CAPPERO
[ebr. ʼaviyohnàh].
In Ecclesiaste 12:5 alcune versioni traducono il termine ebraico ʼaviyohnàh “appetito” o “desiderio”, così che il brano è tradotto “e l’appetito scaderà”. (Di, v. 7; vedi anche KJ, RS) Ma molti traduttori moderni (CEI; NM; PIB; VR) ritengono che lo scrittore di Ecclesiaste descriva in questo capitolo la condizione dell’uomo nella vecchiaia usando una metafora, come in tutto il resto della descrizione, e che ʼaviyohnàh si riferisca al cappero (che stimola l’appetito). Ciò ha il sostegno di versioni come la Settanta greca, la Vulgata latina, la Pescitta siriaca e di traduzioni arabe.
Il cappero (Capparis spinosa) può raggiungere 1 m d’altezza, ma di solito si allunga per terra come una vite. È diffuso in Israele, dove spesso cresce in fenditure delle rocce o si arrampica su muri e rovine come l’edera. I suoi rami spinosi hanno belle foglie verdi ovali. La pianta, che fiorisce in maggio, ha grandi fiori bianchi con al centro lunghi stami purpurei. — ILLUSTRAZIONE, vol. 1, p. 543.

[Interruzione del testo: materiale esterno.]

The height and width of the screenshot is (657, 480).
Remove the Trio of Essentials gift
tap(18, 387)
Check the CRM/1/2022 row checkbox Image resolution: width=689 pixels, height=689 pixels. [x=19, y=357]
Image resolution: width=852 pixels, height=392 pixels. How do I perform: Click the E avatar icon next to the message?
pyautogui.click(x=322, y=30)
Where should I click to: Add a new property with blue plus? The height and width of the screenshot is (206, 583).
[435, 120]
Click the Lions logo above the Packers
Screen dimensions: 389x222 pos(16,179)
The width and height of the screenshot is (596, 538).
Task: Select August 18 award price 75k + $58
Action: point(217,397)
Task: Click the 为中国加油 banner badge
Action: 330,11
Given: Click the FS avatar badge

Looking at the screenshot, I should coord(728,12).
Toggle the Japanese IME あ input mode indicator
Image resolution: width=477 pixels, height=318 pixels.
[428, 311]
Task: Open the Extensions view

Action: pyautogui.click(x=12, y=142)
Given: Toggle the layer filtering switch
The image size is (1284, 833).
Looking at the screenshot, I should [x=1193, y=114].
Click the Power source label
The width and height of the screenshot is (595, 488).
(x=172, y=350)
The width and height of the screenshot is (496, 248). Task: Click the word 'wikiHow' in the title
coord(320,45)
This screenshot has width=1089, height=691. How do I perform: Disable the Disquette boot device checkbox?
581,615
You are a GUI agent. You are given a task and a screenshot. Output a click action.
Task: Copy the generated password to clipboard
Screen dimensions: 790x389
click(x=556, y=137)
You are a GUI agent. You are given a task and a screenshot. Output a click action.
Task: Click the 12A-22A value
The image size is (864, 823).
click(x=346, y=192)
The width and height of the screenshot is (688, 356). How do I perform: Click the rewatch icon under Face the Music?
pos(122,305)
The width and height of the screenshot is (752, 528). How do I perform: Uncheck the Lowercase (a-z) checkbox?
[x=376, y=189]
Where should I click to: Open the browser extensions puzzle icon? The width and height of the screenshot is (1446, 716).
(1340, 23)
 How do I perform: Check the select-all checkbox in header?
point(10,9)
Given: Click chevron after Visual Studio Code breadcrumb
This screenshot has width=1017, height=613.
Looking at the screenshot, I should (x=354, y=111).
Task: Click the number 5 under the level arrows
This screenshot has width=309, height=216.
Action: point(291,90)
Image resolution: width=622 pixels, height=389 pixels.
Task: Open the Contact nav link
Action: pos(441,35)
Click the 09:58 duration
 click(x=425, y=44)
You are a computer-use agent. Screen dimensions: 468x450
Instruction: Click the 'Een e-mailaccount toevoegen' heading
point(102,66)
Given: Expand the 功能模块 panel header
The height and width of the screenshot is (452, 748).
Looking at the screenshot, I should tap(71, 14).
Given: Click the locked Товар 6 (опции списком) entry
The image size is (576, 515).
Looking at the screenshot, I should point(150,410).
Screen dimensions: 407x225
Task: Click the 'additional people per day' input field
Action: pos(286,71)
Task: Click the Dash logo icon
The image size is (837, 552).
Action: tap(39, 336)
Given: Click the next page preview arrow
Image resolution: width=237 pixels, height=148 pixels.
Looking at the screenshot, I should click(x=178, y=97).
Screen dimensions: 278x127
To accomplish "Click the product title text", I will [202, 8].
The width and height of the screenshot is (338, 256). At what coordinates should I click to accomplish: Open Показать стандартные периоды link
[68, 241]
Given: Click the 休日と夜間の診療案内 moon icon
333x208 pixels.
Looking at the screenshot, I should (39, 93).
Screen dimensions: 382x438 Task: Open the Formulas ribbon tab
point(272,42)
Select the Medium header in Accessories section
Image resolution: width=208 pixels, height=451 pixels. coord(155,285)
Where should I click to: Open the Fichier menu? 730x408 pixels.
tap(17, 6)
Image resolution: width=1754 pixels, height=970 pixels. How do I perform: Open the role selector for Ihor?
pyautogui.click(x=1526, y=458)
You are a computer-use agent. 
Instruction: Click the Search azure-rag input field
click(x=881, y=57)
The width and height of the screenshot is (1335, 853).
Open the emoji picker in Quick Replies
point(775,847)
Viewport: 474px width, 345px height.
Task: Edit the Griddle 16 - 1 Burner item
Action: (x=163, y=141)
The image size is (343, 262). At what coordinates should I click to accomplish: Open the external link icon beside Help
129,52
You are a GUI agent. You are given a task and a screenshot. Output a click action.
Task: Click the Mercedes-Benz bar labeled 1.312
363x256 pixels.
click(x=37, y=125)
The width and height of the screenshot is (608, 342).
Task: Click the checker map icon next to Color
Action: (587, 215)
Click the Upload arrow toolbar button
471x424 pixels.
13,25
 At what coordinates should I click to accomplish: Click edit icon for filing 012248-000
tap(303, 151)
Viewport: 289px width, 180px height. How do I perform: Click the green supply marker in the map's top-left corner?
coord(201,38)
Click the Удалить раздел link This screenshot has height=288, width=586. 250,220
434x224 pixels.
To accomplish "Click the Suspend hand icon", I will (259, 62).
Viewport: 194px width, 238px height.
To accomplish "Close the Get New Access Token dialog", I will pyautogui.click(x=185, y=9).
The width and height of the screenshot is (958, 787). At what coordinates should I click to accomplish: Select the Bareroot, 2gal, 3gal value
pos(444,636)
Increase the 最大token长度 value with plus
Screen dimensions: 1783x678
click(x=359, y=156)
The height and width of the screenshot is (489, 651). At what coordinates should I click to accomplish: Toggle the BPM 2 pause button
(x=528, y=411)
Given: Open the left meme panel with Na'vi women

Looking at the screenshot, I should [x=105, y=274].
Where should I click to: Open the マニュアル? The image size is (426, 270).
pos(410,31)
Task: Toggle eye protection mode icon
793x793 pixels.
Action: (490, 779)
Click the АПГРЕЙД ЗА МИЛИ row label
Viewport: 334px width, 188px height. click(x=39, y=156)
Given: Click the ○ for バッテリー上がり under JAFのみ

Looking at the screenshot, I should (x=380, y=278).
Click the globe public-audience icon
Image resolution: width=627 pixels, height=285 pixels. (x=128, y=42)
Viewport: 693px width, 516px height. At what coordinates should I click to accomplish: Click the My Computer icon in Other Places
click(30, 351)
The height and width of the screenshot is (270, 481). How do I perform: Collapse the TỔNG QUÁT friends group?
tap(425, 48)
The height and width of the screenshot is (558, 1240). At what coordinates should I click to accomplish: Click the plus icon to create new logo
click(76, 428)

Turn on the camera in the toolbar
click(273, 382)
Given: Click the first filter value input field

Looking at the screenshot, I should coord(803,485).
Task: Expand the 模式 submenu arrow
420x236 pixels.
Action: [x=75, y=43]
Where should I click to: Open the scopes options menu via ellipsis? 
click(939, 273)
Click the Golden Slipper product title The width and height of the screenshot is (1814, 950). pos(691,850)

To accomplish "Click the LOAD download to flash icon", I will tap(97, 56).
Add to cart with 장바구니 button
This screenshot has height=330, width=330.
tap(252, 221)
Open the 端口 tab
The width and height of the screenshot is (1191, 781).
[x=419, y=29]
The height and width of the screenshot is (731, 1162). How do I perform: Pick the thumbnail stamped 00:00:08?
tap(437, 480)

Più che i frutti, di questa pianta vengono usati i teneri boccioli, che vengono messi sott’aceto e servono come condimento per stimolare l’appetito, qualità per cui sono noti fin dall’antichità. Infatti lo scrittore di Ecclesiaste sembra voler dire che, quando in una persona anziana il senso del gusto s’indebolisce e l’appetito manca, neanche lo stimolo dei capperi può risvegliare il desiderio del cibo.